Other unions are also looking for an Olympics bruising: the National Union of Rail, Maritime and Transport Workers (RMT) is unhappy about pay for staff during the Games, as well as the right to take holidays during the period the Games are on (27 July to 12 August).
"RMT has told TFL," the union said in a press release, "that it is appalled that the employer intends to severely restrict annual leave over the Olympic period, including banning annual leave during the Games altogether in at least one department. The union says that the plan will make life impossible for many staff, for example those with school-age children.

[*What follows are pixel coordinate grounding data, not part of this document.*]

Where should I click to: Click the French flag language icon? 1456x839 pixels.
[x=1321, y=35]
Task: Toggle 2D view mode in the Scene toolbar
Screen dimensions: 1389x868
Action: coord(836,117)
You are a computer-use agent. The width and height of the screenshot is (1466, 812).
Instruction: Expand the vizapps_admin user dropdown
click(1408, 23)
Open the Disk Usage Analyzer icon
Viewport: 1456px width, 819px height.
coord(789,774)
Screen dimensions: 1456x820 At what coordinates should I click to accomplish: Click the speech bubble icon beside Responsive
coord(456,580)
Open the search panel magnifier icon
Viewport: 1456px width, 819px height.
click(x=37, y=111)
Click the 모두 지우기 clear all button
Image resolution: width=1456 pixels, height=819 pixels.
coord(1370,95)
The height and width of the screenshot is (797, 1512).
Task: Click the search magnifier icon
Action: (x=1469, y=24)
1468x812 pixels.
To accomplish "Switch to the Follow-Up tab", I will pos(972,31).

"Inconceivable"Tube workers will shortly hold a RMT strike ballot following the rejection of a £500 bonus for working through the duration of the Games. Their members make up around 10,000 of the London Tube's overall 18,000 staff. Needless to say, the knock-on effects of strike action during this period would be profound.
AOL Money contacted the Labour Party for a response. "Len McCluskey is absolutely wrong to even float the notion that there should be any trade union disruptions or anything that would disrupt the Olympics," said Harriet Harman in a press release.
"The Olympics are going to be a fantastically important thing for London and the whole country. It is inconceivable that trade union members would want to disrupt something that they've been very much a part of."
A forthcoming four-year pay deal should see the average Tube driver's salary - based on a 35-hour week including eight weeks holiday - rising to £50,000.